Task statement
Select every line of the material containing the string "arrow", counting only matches in the same case.
*** Exercise data
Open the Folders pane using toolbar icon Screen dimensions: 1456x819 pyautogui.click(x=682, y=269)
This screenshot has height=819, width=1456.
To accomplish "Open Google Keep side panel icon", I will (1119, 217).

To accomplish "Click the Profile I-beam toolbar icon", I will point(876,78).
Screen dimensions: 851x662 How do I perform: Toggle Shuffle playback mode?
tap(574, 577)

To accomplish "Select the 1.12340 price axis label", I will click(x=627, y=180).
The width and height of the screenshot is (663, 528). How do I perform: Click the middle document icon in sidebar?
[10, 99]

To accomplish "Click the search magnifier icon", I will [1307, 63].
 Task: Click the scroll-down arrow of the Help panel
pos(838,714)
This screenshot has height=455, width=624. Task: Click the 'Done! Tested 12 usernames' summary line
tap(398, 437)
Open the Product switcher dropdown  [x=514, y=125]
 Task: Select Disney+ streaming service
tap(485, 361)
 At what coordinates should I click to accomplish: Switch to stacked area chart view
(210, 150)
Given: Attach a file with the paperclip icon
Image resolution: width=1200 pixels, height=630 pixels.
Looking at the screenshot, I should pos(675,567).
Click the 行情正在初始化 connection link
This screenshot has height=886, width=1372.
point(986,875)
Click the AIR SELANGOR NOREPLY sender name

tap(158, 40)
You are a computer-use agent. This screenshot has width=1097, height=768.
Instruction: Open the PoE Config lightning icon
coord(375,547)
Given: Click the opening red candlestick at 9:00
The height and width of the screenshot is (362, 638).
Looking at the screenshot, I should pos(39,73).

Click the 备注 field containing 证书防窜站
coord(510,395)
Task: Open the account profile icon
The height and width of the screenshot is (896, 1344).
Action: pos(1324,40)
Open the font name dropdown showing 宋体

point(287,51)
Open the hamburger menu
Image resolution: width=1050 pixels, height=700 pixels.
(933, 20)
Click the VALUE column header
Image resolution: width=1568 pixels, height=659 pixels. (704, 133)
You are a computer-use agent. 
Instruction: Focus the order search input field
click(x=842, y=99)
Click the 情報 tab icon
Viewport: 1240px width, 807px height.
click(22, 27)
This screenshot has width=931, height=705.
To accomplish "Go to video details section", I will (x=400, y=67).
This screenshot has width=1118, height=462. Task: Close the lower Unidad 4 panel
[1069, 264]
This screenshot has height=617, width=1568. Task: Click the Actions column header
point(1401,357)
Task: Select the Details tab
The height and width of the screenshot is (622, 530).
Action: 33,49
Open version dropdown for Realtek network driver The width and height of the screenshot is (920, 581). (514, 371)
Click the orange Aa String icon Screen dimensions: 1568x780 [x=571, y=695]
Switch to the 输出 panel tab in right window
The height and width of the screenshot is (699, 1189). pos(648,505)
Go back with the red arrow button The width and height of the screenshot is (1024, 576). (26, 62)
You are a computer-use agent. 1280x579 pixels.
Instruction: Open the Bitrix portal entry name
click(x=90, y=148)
******
Response below
 Task: Click the scroll-down arrow of the Help panel
Go back with the red arrow button The width and height of the screenshot is (1024, 576). (26, 62)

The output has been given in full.